3. you cannot copyright pure information. – Countering yourself here, Sir. First you say so. Then, by the looks of this article, you seem to support people like Mr. Murdoch who peddle information through their media channels and are running on two limbs to “protect” this information and make it paid.
4. Copyright is not so restrictive that it has stopped the creation of works since its beginning, hardly. And it shouldn’t be done that way. – One point that I agree to, mostly. Though popular perception and demand point otherwise.
5. But there’s really nothing that can substitute for one mind and one voice. – The open source movement, the Innocentive community or even Wikipedia are stark and popular exceptions.
6. People don’t know how to write anymore. – Citizen journalists probably report things that many news papers or channels might miss. Yes it may require some professional editorial touch up here or there. But with people ready to pitch in due to simple interest or even a need to be appreciated increases the reach of news media manyfold. However, I believe if a person gets to see his/her name over the news website or newspaper or the news channel, he/she will surely ensure that he does a good job of it rather do it shabbily.

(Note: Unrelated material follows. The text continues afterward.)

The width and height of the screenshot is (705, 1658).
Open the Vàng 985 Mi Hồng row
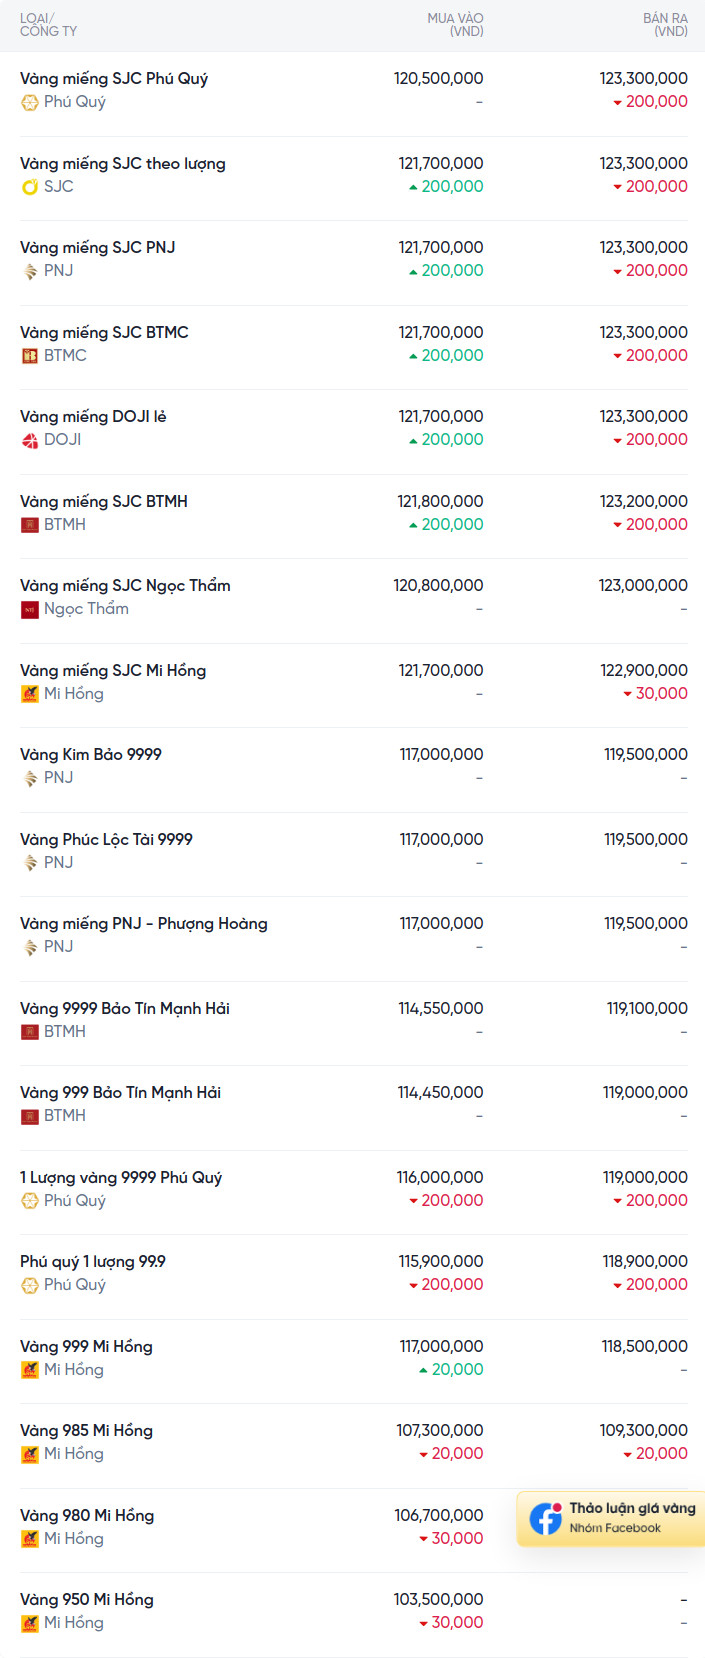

7. The Secret Tibet argument – Yes if copyrighted it could be easily accessible. However, today there is an answer – self-publishing. But of course if you really want to earn through your works, which is not wrong at all, you may take the conventional publishing house path. But, again, I want to state that today there is a way to let small-time writers and their works to announce their arrival into the world without the same problems as before.
8. But with the Internet and with the ability to tailor things, the ability to do that—to block out information that you don’t want that’s not pleasant for you—is increased. So what happens is you get people who essentially feed on their own prejudices. argument. – I don’t think we are going to become dim-witted just because we are filtering our news on Google News. With so much clutter around you must filter. As for looking at two different views, that is a mature individual’s decision, isn’t it? The point about making your children see both viewpoints of an argument holds water, but for mature adults its an informed choice that they make for themselves.

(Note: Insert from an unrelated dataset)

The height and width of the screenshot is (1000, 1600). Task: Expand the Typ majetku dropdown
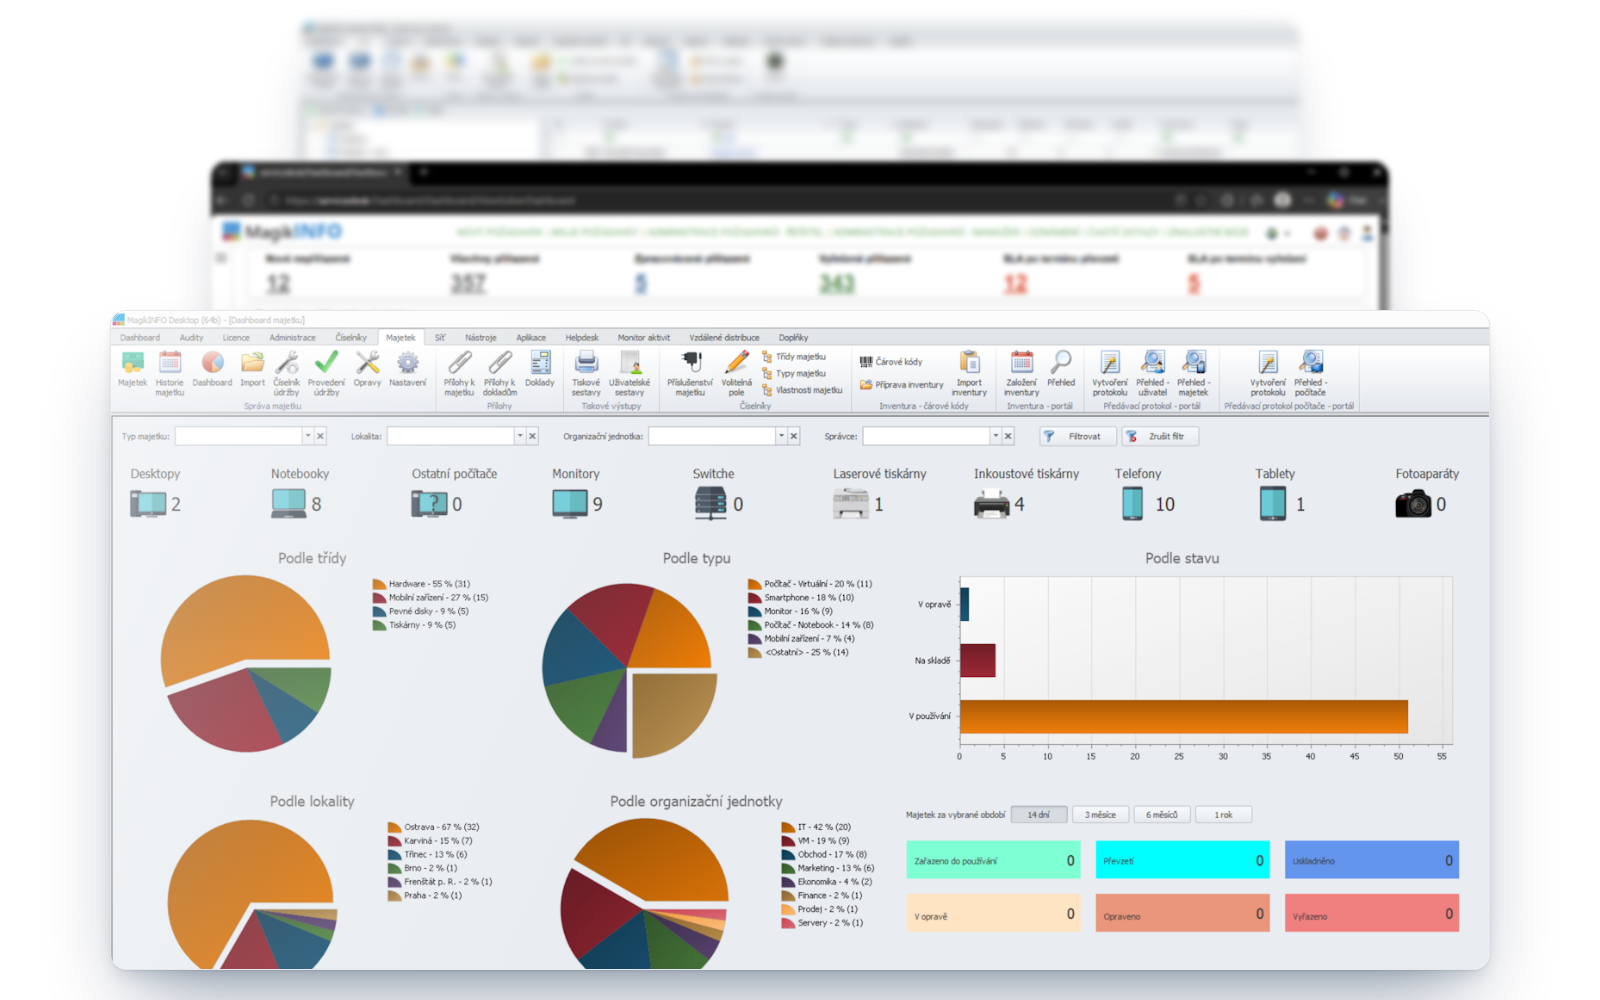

9. There are people who are actually working to do it. – Agree and you must charge for all this. Especially for news services, may be you could give news for free and charge for higher end analysis. For music or even movies, it would probably require an effort on the part of the entire ecosystem to give such output that constitutes an “offer that can’t be refused”. Of course we haven’t seen the end of this debate and with newer business models required I think we need to think more about all parties involved here.
10. They’ll just cite Wikipedia and then they won’t have anything else to cite. There won’t be any really new stuff created. – That’s going a little too far. R&D won’t depend on Wikipedia.

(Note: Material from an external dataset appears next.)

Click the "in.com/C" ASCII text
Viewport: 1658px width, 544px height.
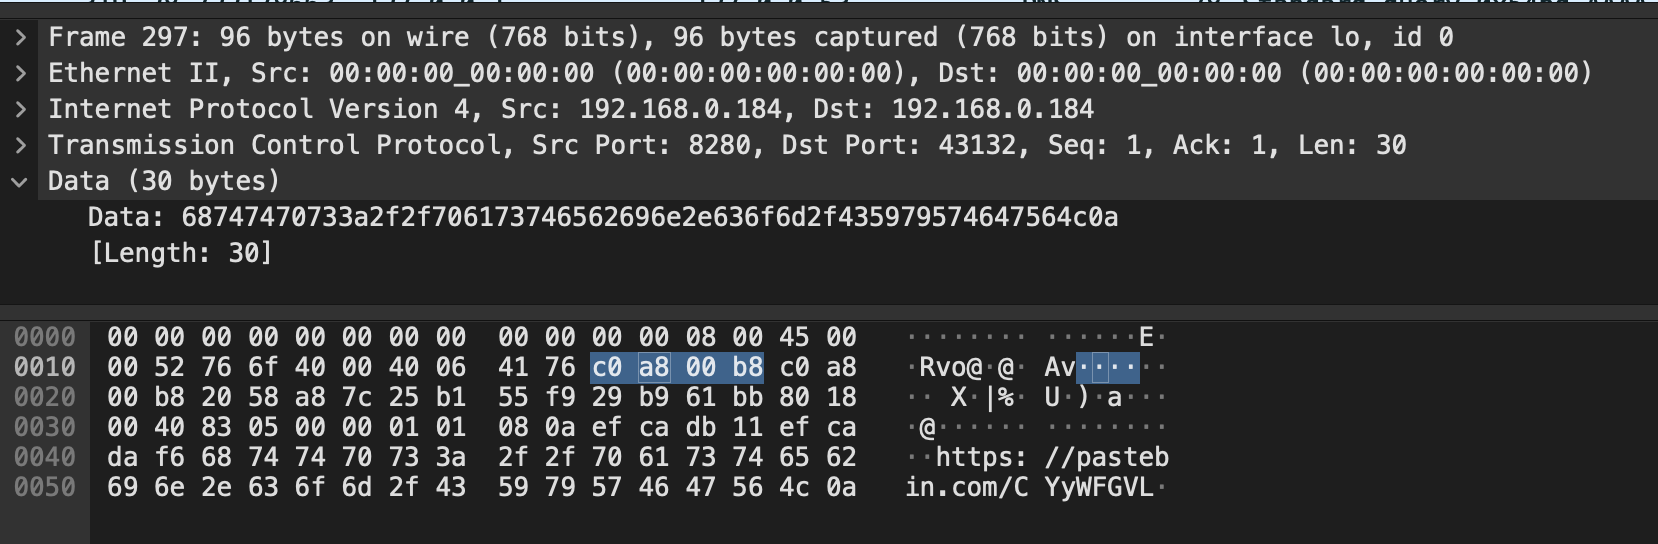click(966, 488)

Posted 14 November 2009, 16:06 by Kunal Lal
Mark raises some very valid points about the valus of copyrights. Tangentially he also points out the danger of being too insular in your consumption of information. Having a very narrow view of the world may be reason his critics are villifing him for his point of view. I share his view on what constitutes real information and what is just “crowd sourcing”. Real information is created with systemtic work and thoughtful analysis. There should be protection for this output, just as there is protection for mechanical inventions (patents). Of course the irony of this situation is his most vocal critics will not be swayed since their viewpoint is myopic.